E.g: if your job script looks like this

#!/bin/bash
#SBATCH -t 00:10:00
#
./myapp --tempdir=/scratch/local

then change it to

#!/bin/bash
#SBATCH -t 00:10:00
#
./myapp --tempdir=$SNIC_TMP

Note: --tempdir in the example above is just used in this example, not a magic option that you can use for any application to control where it write temporary files!

This change is being done to enable sharing of nodes between jobs.

By the way: there are other standardized SNIC_* variables set that you can use to make your job script portable across all SNIC HPC sites:

Table 2: SNIC standardized environment variables
Env.variable Definition On Triolith
SNIC_SITE At what SNIC site am I running? nsc
SNIC_RESOURCE At what compute resource at the SNIC site $SNIC_SITE (see above) am I running? triolith
SNIC_BACKUP Shared directory with tape backup /home/$USERNAME
SNIC_NOBACKUP Shared directory without tape backup /nobackup/global/$USERNAME
SNIC_TMP Recommended directory for best performance during a job (local disk on nodes if applicable) set for each individual job, e.g /scratch/local/12345

6.3 Jobs will require less wall time

If you move existing jobs from Neolith, Kappa or Matter, the actual run time will almost certainly be shorter if you run them on the same number of nodes.

You can either reduce the number of nodes or request a shorter wall time to accommodate this.

6.4 Applications not installed yet or in another location

Some applications that are installed on Neolith/Kappa/Matter are not yet available on Triolith. Before submitting a job, check that the application is available.

Even if the application is available, the version on Triolith might be different, so you might need to use a different path in your job script. Some module names might also have changed.

If you are missing an application on Triolith, please contact support@nsc.liu.se and ask us to install it.

**Task list**
**A.** In one to three sentences, explain, according to the Triolith migration notes, why a job script might need a different path on Triolith even when the application is already available there.
**B.** Please continue the Triolith migration notes past their last sentence.

(Pixel coordinate grounding data)
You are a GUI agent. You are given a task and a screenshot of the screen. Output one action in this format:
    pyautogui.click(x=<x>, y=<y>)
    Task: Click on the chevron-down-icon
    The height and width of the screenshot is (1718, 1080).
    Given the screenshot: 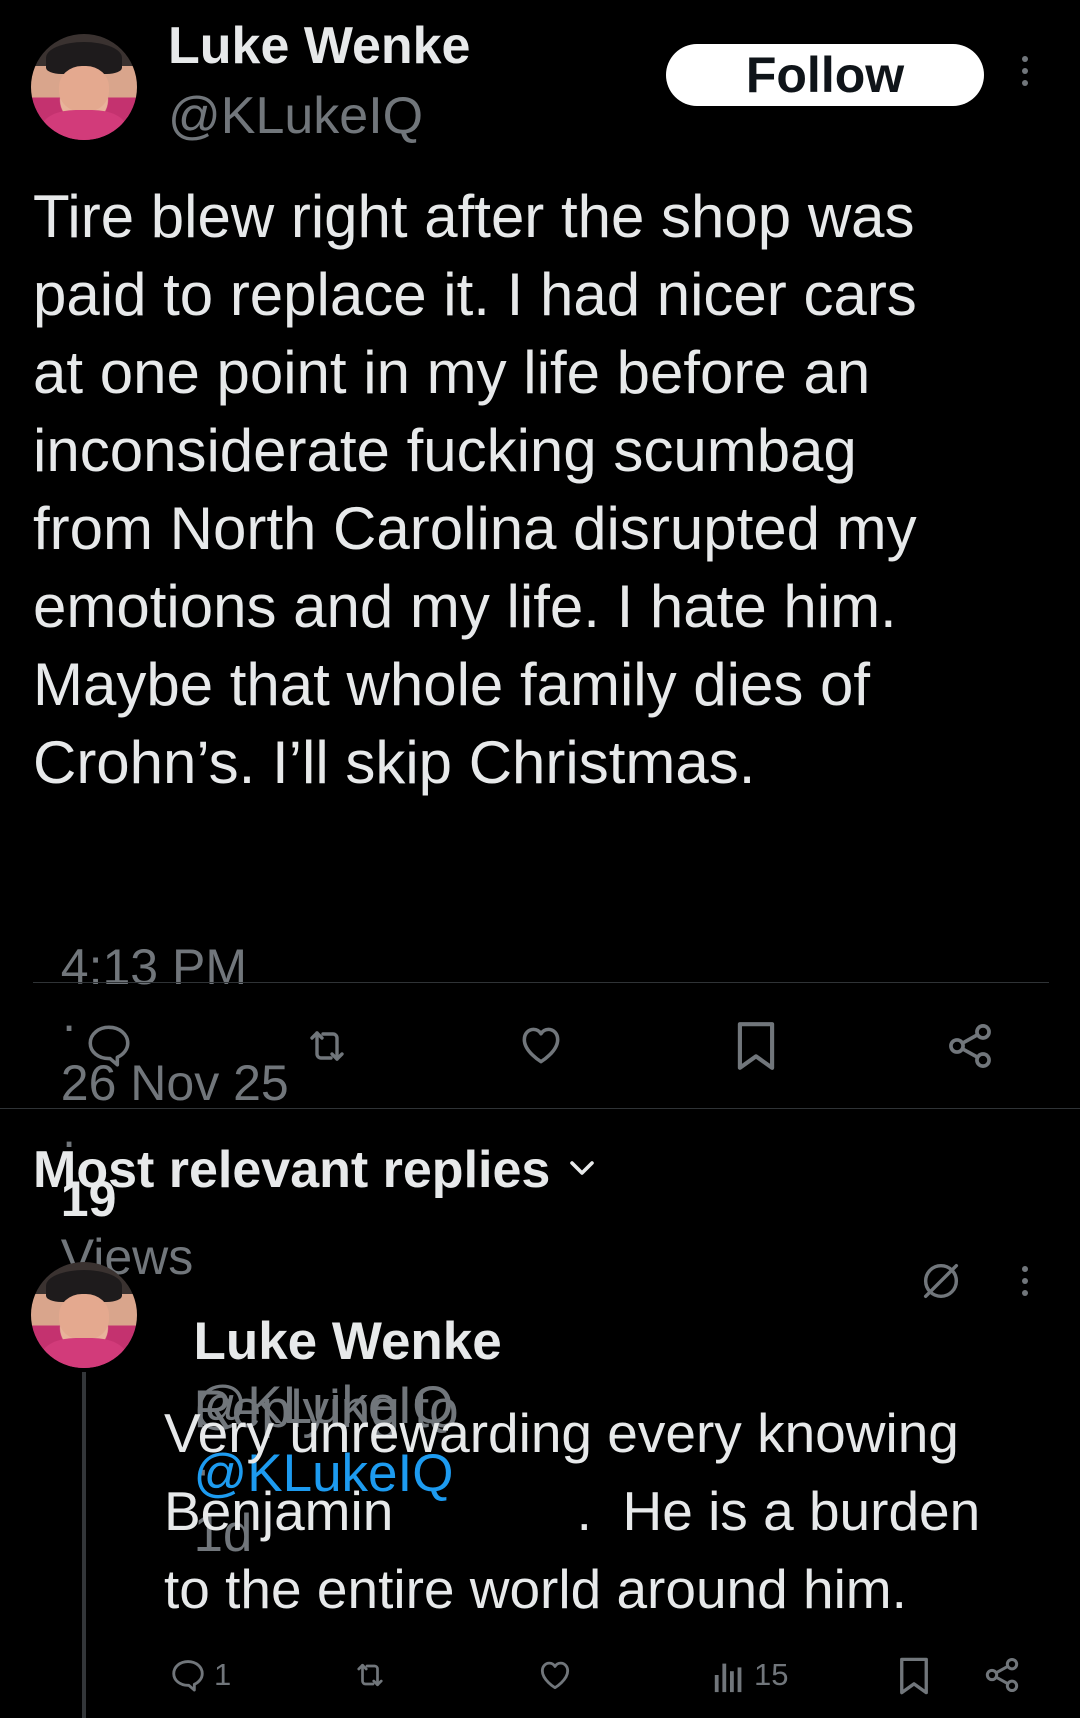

**Task-by-task answers**
**A.** The version of the application on Triolith might be different, so the job script may have to point to a different path. Some module names might also have changed.

**B.**
6.5 The "module" command is now available in job scripts

Sometimes it can be useful to use the "module" command in job scripts. By doing this, you do not have to remember loading certain module before submitting the job.

Example:

#!/bin/bash 
  
#SBATCH --time=10:00:00
#SBATCH --nodes=2
#SBATCH --exclusive

module load someapp/1.2.3

someapp my_input_file.dat

If you write your job scripts using /bin/bash, /bin/csh or /bin/tcsh, the "module" command is automatically available from your script.

If you use /bin/ksh or /bin/sh, you need to add the line ". /etc/profile.d/cmod.sh" to your script in order to enable "module":

#!/bin/sh 
  
#SBATCH --time=10:00:00
#SBATCH --nodes=2
#SBATCH --exclusive

. /etc/profile.d/cmod.sh
module load someapp/1.2.3

someapp my_input_file.dat

7 Differences in /software and module files

On Triolith, we are doing several changes in how we manage the software installed on the system.

  1. There is now a web page with updated, automatically generated documentation of all applications installed in /software. This documentation is generated from files names README.NSC in the /software directory tree. These files are text files. Try e.g "less /software/apps/vasp/README.NSC".
  2. In the documentation, NSC will clearly state the level of support we provide for the application (e.g has it just been compiled and not tested, or have we run extensive tests and benchmarks?). In the same place, we will also provide notes on how to use the application (e.g sample job scripts).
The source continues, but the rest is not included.